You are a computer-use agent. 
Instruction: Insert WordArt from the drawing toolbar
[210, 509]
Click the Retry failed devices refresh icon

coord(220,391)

:: What the task requires ::
Print all of the material above exactly as given.

:: Response to this task ::
You are a computer-use agent. 
Instruction: Insert WordArt from the drawing toolbar
[210, 509]
Click the Retry failed devices refresh icon

coord(220,391)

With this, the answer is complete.